Pablo Cabañas Díaz

La precampaña, que terminó el pasado domingo, no le deja saldos positivos a los priistas. En la precampaña se observó que la institución presidencial fue impactada por los bajos niveles de aprobación del jefe del Ejecutivo federal y por los escándalos de corrupción y abuso de poder que han tenido lugar en este sexenio. Los gastos superfluos como la compra del avión presidencial Boeing 787-8 y el caso de la “Casa Blanca” siguen presentes en el imaginario social.
Desde que Peña Nieto inició su declive en 2015 lejos de corregir el rumbo de su gobierno se incrementó el daño.
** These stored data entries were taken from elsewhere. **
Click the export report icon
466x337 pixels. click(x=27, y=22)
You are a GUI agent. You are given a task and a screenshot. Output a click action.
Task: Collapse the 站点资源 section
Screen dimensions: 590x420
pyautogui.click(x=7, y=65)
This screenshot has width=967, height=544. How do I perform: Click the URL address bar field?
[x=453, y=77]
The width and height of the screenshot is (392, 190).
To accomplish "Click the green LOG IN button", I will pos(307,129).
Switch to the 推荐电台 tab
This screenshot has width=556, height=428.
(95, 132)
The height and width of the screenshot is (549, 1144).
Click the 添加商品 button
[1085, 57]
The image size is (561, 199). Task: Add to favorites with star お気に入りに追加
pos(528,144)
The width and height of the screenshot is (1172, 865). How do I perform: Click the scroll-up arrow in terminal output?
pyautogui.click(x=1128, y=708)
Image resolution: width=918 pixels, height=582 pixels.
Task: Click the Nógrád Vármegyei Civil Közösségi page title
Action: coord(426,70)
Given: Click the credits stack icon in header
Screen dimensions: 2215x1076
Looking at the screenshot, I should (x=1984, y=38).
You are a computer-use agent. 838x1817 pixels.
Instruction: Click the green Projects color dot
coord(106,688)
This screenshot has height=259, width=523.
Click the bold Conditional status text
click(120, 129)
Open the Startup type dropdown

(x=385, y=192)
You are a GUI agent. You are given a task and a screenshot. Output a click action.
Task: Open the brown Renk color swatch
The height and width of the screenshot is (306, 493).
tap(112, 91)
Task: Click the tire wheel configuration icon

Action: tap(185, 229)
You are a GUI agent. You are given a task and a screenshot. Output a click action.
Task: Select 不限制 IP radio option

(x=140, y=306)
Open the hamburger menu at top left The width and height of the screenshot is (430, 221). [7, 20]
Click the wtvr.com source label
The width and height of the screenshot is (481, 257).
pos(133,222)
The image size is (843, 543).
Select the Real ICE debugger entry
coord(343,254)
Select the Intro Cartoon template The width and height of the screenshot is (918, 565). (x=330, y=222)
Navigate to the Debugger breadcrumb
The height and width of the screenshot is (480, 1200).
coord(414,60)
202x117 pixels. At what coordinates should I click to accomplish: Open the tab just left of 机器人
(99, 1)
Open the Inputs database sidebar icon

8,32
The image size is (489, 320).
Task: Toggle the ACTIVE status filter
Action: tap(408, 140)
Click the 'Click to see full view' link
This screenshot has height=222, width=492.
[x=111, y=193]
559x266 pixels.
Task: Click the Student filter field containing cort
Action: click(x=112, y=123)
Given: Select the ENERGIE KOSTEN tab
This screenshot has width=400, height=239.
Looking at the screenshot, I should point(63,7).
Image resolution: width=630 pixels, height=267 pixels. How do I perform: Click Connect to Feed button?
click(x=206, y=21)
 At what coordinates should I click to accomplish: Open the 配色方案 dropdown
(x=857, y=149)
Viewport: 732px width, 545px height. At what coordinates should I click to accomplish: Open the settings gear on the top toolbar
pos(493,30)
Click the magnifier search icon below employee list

En julio de ese año una encuesta del diario Reforma mostró un desplome del 34% en la aceptación ciudadana, mientras que entre “líderes de opinión” el presidente descendió al 15%. Además, desde ese año la calificación que le dieron al jefe del ejecutivo federal en una escala del 0 al 10 tocó su nivel más bajo: la mayoría de los ciudadanos le dio una calificación de 4.7, mientras que entre personas consideradas por el diario como líderes bajó a 3.3.
Esta desaprobación por tres años seguidos tiene costos que hoy paga el PRI. Hay un clima de malestar social por el bajo poder adquisitivo de los salarios, el bajo crecimiento económico, los escándalos de corrupción y los altos niveles de violencia. Es difícil aseverar que el cúmulo de eventos negativos van a desaparecer en los próximos meses y por ende el candidato Meade tendrá una mejor aceptación.
Esa solución mágica no la pueden dar los expertos en imagen y mucho menos los estrategas electorales. Por el contrario se espera que la corrupción, el deterioro del poder adquisitivo de la población, y la inseguridad en los próximos meses siga su curso habitual. Hay que subrayar que el desencanto con el PRI y la baja aprobación presidencial no son más que un reflejo del pobre manejo de la situación política y económica de la administración en curso. Incluso se observa la existencia de un clima de creciente confrontación contra Ricardo Anaya y López Obrador en medios de comunicación y redes sociales. Ante esta realidad solo queda preguntarse: ¿cuál es el camino institucional, para prevenir o reducir experiencias como las que se vivió en 1988 y 2006 el próximo 1 de julio?